Intégration de l'évaluation des incidences sur les écosystèmes dans l'analyse du cycle de vie : Utilisation du Big Data pour une évaluation spécifique au site
Auteur : Tobias Schultz
Voici la deuxième partie d'une série axée sur l'étude révolutionnaire d'analyse du cycle de vie (ACV) réalisée par SCS Global Services pour le compte de Stella McCartney en octobre 2017. Lisez mon premier billet ici, téléchargez le rapport complet ou visionnez notre webinaire sur l'étude.
Les forêts du monde, bastions uniques de la biodiversité et du stockage du carbone, sont confrontées à de multiples menaces : le changement climatique, la conversion agricole, l'empiètement urbain et l'intensification de l'exploitation du bois utilisé dans la construction et dans divers produits de consommation. La déforestation, qui se produit au rythme alarmant de 7,3 millions d'hectares par an (selon l'Organisation des Nations unies pour l'alimentation et l'agriculture), est responsable d'un tiers des émissions de dioxyde de carbone d'origine humaine depuis le début de la révolution industrielle. Dans des régions telles que l'Indonésie et l'Amazonie, les forêts naturelles qui abritent une partie de la biodiversité la plus riche du monde pourraient disparaître complètement d'ici 20 ans seulement.

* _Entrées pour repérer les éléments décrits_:
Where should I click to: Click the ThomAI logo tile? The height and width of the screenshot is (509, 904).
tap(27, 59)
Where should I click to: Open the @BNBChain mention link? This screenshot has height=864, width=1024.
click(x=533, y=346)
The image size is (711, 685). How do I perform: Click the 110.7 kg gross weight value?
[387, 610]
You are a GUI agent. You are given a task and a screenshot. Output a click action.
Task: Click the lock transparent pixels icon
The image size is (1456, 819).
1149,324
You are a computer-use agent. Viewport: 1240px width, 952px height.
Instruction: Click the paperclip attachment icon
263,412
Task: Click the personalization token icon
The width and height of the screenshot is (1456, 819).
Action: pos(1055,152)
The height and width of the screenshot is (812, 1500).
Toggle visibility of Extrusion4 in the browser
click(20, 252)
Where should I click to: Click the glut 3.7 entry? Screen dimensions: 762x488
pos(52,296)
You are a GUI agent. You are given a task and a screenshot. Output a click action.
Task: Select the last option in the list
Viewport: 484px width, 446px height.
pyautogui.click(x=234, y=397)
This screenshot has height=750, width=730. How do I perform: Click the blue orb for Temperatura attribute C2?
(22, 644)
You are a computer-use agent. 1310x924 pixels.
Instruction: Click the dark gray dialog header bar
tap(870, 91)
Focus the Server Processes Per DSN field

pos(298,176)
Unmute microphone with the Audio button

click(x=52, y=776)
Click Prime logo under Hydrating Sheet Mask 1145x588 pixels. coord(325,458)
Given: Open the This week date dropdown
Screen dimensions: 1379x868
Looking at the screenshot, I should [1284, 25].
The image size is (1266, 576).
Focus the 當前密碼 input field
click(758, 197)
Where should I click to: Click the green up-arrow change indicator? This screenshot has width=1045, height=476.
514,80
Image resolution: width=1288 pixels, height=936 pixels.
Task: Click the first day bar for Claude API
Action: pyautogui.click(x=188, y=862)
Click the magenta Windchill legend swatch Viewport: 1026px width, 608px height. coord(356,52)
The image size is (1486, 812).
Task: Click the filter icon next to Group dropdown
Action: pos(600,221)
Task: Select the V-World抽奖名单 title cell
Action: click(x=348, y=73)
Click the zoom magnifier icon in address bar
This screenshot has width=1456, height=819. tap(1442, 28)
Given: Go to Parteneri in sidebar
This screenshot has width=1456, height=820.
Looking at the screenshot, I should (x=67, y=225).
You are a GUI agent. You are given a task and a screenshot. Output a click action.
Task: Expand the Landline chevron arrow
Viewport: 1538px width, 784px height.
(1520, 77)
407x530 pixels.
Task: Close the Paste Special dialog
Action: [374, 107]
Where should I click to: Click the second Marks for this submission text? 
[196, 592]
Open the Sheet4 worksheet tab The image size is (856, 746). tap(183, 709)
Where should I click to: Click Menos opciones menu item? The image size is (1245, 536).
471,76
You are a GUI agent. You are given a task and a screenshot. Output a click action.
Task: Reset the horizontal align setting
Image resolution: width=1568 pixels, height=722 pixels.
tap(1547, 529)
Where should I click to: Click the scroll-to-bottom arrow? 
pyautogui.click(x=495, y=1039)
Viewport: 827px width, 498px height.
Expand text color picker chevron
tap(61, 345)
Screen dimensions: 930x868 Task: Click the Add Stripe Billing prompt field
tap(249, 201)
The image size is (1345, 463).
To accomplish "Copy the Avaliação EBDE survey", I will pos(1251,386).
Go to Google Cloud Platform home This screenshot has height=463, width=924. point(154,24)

* _Consignes_:
1. Selon le texte fourni, à quel rythme annuel la déforestation se produit-elle ?
2. Reproduisez fidèlement le passage du texte fourni qui commence aux mots « Intégration de l'évaluation » et s'achève après les mots « webinaire sur l'étude. ».
3. Rédigez la suite du texte fourni, consacré à l'analyse du cycle de vie et aux menaces pesant sur les forêts, en reprenant après sa dernière phrase.

* _Réponses attendues_:
1. Au rythme de 7,3 millions d'hectares par an.

2.
Intégration de l'évaluation des incidences sur les écosystèmes dans l'analyse du cycle de vie : Utilisation du Big Data pour une évaluation spécifique au site
Auteur : Tobias Schultz
Voici la deuxième partie d'une série axée sur l'étude révolutionnaire d'analyse du cycle de vie (ACV) réalisée par SCS Global Services pour le compte de Stella McCartney en octobre 2017. Lisez mon premier billet ici, téléchargez le rapport complet ou visionnez notre webinaire sur l'étude.

3.
Heureusement, de nombreuses forêts, même si elles sont gravement touchées, peuvent se reconstituer avec le temps, à condition d'être gérées de manière responsable. Une première étape cruciale consiste à comprendre les causes de la déforestation, ainsi que la gravité des perturbations des écosystèmes et des pertes d'espèces menacées qui en découlent. Cet article traite d'une de ces causes qui a attiré l'attention internationale - la récolte du bois utilisé pour produire des fibres de viscose, utilisées dans l'habillement et certains textiles non tissés.
La viscose, également connue sous le nom de rayonne, est un type de fibre de cellulose artificielle (MMCF) dérivée du bois. Le bois est récolté, transformé en pâte à dissoudre dans une usine spécialisée, puis expédié vers des usines de production de fibres pour produire des MMCF. La fibre de viscose a un impact sur l'écosystème lié à la récolte du bois utilisé pour produire la pâte à dissoudre. Ces impacts peuvent varier énormément en fonction du système de gestion forestière en place.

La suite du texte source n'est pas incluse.